In a new Forrester study commissioned by Bitsight,Better Security And Business Outcomes With Security Performance Management, key findings implicate the strong need for businesses worldwide to invest in a robust security performance management program. In fact, results from this study showed that companies using formal security metrics are more likely to have seen a 10% or greater increase in their security budget in the last year. Ultimately, this investment allows organizations to leverage this information to win business.

It seems like we hear about a new data breach or cyber incident almost daily. According to this study, in fact, 80% of companies surveyed experienced a security or cyber incident in the past year, the most common being malware attacks.

In this commissioned study, Forrester conducted an online study with 207 security decision-makers with responsibility for risk, compliance, and/or communications with boards of directors to explore the topic of managing internal cybersecurity performance.

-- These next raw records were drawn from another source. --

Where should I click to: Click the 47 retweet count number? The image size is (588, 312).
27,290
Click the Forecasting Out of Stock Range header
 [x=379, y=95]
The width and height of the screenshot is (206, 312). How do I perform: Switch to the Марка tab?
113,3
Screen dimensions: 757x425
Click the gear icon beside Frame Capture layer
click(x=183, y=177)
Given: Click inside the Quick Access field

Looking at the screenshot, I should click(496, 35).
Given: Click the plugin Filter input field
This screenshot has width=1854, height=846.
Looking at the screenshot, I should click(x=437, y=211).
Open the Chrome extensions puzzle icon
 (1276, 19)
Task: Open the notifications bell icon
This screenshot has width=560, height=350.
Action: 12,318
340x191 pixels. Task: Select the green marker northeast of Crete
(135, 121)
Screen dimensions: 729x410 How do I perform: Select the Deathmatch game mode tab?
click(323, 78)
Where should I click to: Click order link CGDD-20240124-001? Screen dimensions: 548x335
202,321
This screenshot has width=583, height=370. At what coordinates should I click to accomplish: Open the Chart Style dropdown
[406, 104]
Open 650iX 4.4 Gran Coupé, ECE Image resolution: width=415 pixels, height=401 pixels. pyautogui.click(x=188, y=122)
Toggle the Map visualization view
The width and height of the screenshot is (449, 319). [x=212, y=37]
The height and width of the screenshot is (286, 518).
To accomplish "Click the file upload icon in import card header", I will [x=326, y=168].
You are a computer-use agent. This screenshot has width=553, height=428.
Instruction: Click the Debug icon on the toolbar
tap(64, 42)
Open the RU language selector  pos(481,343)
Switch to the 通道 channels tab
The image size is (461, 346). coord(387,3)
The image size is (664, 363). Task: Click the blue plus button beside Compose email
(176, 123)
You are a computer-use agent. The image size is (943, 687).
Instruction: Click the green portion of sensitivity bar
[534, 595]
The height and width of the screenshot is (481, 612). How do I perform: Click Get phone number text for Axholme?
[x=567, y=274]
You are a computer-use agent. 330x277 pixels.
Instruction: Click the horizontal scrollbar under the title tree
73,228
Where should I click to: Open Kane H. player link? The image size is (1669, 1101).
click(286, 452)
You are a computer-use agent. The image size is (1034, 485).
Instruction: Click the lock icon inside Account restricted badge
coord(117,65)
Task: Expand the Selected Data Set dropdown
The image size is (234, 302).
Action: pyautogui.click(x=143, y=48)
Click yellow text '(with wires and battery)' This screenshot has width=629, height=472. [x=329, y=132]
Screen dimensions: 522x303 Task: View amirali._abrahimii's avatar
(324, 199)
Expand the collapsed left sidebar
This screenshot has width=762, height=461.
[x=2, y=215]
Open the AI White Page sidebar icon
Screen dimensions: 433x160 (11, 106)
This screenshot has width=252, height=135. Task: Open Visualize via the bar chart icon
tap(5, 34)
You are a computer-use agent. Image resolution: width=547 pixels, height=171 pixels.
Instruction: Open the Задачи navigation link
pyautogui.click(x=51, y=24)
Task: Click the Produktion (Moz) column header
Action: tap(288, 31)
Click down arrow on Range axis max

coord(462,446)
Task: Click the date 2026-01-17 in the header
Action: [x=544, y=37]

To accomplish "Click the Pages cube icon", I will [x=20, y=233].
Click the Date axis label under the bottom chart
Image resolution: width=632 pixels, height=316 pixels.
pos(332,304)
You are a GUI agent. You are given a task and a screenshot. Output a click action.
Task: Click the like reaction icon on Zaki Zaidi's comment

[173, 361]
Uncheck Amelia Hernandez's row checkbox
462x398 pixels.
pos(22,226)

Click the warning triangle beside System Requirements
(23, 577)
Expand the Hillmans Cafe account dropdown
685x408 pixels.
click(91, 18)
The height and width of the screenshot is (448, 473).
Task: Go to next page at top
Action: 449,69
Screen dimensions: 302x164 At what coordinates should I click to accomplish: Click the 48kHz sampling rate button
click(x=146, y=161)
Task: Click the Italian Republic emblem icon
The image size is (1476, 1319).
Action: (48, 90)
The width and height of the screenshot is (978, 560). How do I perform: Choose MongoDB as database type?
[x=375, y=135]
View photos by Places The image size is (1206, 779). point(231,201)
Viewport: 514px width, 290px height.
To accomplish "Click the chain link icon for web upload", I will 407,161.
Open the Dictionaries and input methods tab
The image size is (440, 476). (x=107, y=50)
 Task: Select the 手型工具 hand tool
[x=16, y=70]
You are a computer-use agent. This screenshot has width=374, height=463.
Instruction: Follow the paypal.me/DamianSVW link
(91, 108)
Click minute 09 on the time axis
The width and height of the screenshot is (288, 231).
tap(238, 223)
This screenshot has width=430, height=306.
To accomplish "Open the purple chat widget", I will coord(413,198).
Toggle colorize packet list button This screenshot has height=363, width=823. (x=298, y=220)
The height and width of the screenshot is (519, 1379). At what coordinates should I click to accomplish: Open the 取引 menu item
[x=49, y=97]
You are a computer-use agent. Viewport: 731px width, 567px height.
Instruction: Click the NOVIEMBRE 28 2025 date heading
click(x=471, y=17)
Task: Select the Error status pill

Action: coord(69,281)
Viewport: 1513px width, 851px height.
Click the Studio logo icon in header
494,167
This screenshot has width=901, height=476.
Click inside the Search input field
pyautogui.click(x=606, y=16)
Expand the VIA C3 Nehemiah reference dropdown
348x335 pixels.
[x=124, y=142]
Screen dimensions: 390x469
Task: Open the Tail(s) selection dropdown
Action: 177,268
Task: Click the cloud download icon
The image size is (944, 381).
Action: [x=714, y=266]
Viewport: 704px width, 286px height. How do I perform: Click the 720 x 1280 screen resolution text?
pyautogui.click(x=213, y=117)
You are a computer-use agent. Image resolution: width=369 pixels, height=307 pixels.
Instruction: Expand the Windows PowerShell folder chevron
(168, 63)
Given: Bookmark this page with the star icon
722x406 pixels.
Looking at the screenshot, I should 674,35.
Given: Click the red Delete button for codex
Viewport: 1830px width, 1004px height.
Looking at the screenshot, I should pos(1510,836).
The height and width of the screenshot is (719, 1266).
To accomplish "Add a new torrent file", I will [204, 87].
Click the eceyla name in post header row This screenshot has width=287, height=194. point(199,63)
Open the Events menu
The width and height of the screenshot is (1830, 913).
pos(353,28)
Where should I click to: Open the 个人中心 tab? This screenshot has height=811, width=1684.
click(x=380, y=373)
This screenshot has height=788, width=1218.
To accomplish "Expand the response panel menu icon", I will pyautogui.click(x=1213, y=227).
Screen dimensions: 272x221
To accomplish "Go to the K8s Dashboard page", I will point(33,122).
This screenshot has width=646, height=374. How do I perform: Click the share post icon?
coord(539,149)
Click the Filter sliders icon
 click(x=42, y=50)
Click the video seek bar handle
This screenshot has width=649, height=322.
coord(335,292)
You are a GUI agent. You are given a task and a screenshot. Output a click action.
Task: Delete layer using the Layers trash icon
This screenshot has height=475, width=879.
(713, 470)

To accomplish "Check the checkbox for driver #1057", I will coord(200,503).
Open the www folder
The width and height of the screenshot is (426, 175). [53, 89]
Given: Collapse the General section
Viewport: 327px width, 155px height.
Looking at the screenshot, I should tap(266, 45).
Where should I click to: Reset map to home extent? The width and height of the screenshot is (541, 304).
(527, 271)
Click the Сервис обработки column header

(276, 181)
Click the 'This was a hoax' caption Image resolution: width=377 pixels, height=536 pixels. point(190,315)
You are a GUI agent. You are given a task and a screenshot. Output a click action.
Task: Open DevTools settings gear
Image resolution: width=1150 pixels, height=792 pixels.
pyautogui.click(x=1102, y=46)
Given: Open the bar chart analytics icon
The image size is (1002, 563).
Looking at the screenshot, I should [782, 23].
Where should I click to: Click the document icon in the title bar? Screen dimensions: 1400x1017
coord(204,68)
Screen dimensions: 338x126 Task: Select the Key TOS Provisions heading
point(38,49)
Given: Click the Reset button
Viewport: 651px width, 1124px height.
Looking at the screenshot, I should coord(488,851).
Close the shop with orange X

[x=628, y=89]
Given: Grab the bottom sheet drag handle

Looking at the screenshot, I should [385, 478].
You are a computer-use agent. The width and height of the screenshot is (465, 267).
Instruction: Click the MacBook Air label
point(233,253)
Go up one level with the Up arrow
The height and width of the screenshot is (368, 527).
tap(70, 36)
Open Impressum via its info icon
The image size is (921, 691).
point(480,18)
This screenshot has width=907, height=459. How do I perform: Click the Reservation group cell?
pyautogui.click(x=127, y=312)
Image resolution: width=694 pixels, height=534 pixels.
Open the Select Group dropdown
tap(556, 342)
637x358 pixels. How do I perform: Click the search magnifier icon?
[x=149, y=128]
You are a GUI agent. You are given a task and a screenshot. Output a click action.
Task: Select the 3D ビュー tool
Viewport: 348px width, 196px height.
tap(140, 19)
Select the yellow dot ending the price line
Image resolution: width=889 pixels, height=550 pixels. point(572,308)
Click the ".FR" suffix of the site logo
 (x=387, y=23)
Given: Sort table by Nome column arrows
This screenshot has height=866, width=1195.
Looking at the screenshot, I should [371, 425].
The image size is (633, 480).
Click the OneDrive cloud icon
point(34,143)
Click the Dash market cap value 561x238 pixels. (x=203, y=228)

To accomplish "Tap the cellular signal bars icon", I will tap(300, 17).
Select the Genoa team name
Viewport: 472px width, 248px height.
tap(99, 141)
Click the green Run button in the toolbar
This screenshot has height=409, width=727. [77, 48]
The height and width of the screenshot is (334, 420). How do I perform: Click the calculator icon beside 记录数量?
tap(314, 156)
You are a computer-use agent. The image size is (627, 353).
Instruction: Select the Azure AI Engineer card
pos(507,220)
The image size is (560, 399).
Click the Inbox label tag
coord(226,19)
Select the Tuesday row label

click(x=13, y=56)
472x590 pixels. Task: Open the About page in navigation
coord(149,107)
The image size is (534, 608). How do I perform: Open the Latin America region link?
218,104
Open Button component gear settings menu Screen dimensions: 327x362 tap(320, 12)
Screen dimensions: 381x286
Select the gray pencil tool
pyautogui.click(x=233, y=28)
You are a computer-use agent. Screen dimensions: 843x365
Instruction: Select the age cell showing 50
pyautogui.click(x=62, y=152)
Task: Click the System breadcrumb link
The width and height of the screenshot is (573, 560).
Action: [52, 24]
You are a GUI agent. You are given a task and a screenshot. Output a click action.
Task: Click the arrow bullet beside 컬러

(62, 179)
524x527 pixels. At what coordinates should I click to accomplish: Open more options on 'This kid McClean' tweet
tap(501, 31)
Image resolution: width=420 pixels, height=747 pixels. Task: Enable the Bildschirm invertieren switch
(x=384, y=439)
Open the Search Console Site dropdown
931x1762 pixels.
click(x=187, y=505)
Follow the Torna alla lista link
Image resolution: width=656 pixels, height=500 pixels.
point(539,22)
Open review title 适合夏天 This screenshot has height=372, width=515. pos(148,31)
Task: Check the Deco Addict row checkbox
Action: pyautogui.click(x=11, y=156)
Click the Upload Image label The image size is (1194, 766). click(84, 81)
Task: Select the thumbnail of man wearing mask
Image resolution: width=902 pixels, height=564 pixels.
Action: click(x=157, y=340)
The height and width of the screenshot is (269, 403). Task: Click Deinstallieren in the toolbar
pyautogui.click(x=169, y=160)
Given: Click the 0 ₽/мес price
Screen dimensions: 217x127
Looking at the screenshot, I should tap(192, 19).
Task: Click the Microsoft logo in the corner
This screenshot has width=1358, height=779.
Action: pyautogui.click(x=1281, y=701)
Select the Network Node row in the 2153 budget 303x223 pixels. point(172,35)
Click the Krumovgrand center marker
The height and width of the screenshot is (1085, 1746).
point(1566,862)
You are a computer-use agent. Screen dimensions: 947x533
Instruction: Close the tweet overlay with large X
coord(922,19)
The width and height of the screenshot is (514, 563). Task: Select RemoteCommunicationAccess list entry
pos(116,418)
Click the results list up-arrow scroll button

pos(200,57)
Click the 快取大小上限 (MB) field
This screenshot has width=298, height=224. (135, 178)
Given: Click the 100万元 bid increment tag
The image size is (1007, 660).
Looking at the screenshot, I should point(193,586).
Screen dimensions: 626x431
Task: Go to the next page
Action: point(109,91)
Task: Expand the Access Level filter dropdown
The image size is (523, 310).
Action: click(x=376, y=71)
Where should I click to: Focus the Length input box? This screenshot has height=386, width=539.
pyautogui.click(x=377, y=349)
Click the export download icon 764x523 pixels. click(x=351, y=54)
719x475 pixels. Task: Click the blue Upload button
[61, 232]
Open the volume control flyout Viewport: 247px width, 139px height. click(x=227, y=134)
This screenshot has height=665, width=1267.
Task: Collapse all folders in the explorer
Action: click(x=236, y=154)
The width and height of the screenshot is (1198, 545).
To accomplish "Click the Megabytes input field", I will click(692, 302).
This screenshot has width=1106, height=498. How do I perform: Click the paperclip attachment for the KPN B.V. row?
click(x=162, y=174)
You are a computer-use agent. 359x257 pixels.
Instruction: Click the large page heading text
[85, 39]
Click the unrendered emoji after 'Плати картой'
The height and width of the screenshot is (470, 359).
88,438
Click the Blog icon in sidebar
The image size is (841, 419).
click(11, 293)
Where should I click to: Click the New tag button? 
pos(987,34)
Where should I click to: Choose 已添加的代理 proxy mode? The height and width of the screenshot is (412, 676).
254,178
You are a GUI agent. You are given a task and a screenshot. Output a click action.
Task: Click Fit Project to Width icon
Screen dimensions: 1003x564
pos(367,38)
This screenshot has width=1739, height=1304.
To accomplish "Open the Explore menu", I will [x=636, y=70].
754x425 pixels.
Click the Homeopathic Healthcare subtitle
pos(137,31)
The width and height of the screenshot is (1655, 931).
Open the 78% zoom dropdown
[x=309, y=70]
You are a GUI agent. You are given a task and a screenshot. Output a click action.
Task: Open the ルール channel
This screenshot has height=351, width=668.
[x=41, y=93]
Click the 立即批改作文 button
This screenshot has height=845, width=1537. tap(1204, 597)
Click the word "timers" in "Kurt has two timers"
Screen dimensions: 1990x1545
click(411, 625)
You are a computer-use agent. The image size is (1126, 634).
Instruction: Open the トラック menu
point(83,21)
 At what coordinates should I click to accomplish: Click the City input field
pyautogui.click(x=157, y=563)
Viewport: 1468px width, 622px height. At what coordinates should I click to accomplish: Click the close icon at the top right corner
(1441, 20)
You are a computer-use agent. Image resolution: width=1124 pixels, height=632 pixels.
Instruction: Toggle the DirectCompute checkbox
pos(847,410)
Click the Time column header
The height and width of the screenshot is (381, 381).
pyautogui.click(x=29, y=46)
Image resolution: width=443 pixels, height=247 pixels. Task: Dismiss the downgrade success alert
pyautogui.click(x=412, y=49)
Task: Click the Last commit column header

It’s clear that companies increasingly realize that a strong security posture is critical to earning customer trust, securing intellectual property, and protecting their brand identity. Customers want to do business with secure businesses — and since empowered customers can easily move their business elsewhere if they feel vulnerable, security decision-makers must seek to understand and quantify their program’s effectiveness, and measure its impact on business objectives. They need to be on the lookout for indications of failure that will harm the business most. Survey respondents confirmed this by stating that they are more likely to do business with companies with good security, as they know their data and intellectual property are protected.

The need for a security performance measurement solution

Notably, one major key finding from this study emphasizes the need for quantifiable metrics, including security ratings, when managing security performance. When surveyed, respondents said that improved security measurement would greatly improve company financial performance and reduce risk. In fact, nearly three-quarters of C-level respondents confirmed that improved security performance measurement would greatly or significantly improve company financial performance. More than half of companies overall say improving measurement would reduce overall risk.

In addition to reducing overall risk for the business, improving security measurement within an organization can also improve its financial performance. First and foremost, you can’t manage what you can’t measure. Quantifiable security metrics are becoming critical to planning budgets and allocating resources, but the maturity of managing security as a business is still relatively low.

Security is evolving into a business discipline, and so it is being treated like one: 70% of decision-makers agree that scrutiny of security spending efficiency is increasing. And like other business disciplines, formal metrics have emerged as the key method to justify investments (an approach at 63% of companies surveyed). In fact, 49% of decision-makers said that cybersecurity risk ratings are in their top 5 preferred metrics.

In addition to reducing overall risk for the business, improving security measurement can have a direct impact on its financial performance, as validated by these study results. Today, 45% of security and risk leaders use security ratings to measure the performance of their cybersecurity program. At Bitsight, our customers use security ratings to align investments and actions with the highest measurable impact over time, efficiently allocate limited resources on the most critical areas of cyber risk within their organization, and facilitate data-driven conversations around cybersecurity among key stakeholders.

By leveraging security ratings, organizations can be confident they are measuring themselves on the same scale that the majority of their key stakeholders are measuring you on as well — be it their partners, regulators, investors, executives, or board members.